The 8 pin DIP on the experimental board is a 24LC256 (32KB) to hold weather data statistics.
The wireless module is already connected and will be used later to upload data to the Azure IOT hub.

First test with the weather station to check the directional sensor and the areometer signal.
The weather station is a very popular model, but the documentation has a wrong value for the resistance for one direction.
Here is the correct list:

Direction (Degrees) Resistance (Ohms) Voltage (V=5v, R=10k)
0 33k 3.84v
22.5 6.57k 1.98v
45 8.2k 2.25v
67.5 891 0.41v
90 1k 0.45v
112.5 688 0.32v
135 2.2k 0.90v
157.5 1.41k 0.62v
180 3.9k 1.40v
202.5 3.14k 1.19v
225 16k 3.08v
247.5 14.12k 2.93v
270 120k 4.62v
292.5 42.12k 4.04v
315 64.9k 4.33v
337.5 21.88k 3.43v

This translates to the following analog values using the recommended 10K resistor. The analog2index function returns the index (the wind direction) of the received value from the Arduino analog input port. Since the differences between the individual values is not constant, this mapping is the most precise mapping to get the wind direction.

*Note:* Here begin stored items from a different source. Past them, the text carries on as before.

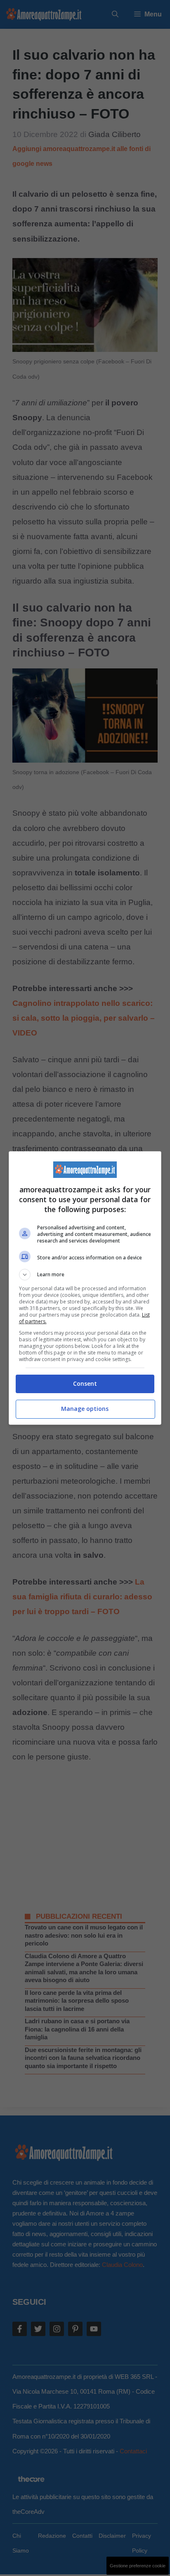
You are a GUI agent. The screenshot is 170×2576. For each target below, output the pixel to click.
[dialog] (85, 1288)
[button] (85, 1274)
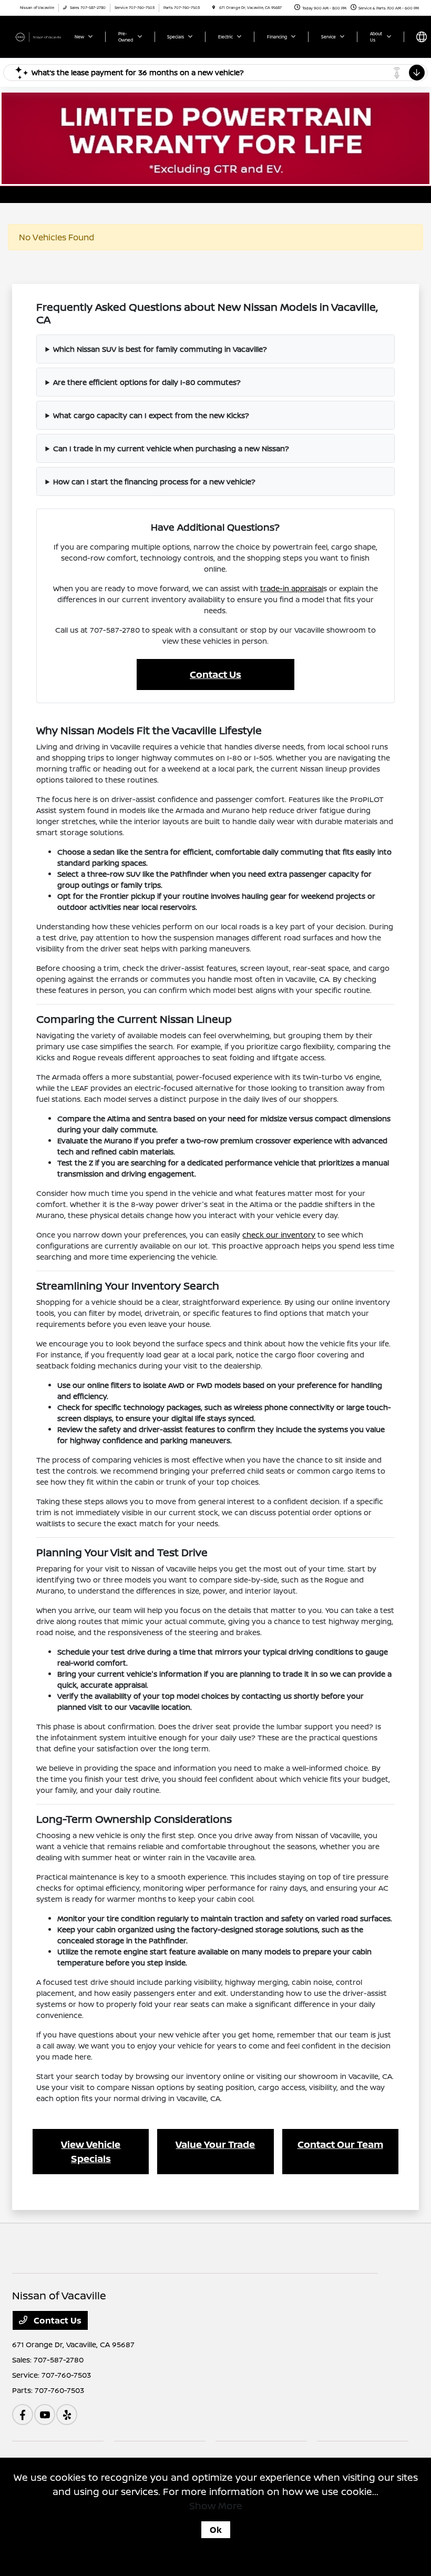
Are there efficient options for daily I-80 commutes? (147, 382)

const int analogwerte[] = { 
    787,
    406,
    461,
    84,
    93,
    66,
    185,
    127,
    287,
    244,
    631,
    601,
    947,
    828,
    887,
    703
    };



const int8_t richtungen = sizeof(analogwerte) / sizeof(int);

int8_t analog2index(const int analogwert)
{
    // nächsten Wert zu analogwert in analogwerte suchen
    int t = 20;  // Starttoleranz: +-20
    int index = -2; // return -1 für Fehler
    for(int8_t i = 0; i < richtungen; i++)
    {
        const int d(abs(analogwert - analogwerte[i]));
        if(d < t)
        {
            t = d;
            index = i;
        }
    }

    return index / 2;
}

The installation:
Everything is packed and pulled up by rope up to the roof.

Bolted to the chimney.

The junction box hosting the outdoor sensor for humidity and (shadow) temperature.

The main junction box hosting the barometric pressure sensor (BMP180) including the second outdoor temperature.
The barometric pressure sensor is located on the lower left of the experimental board.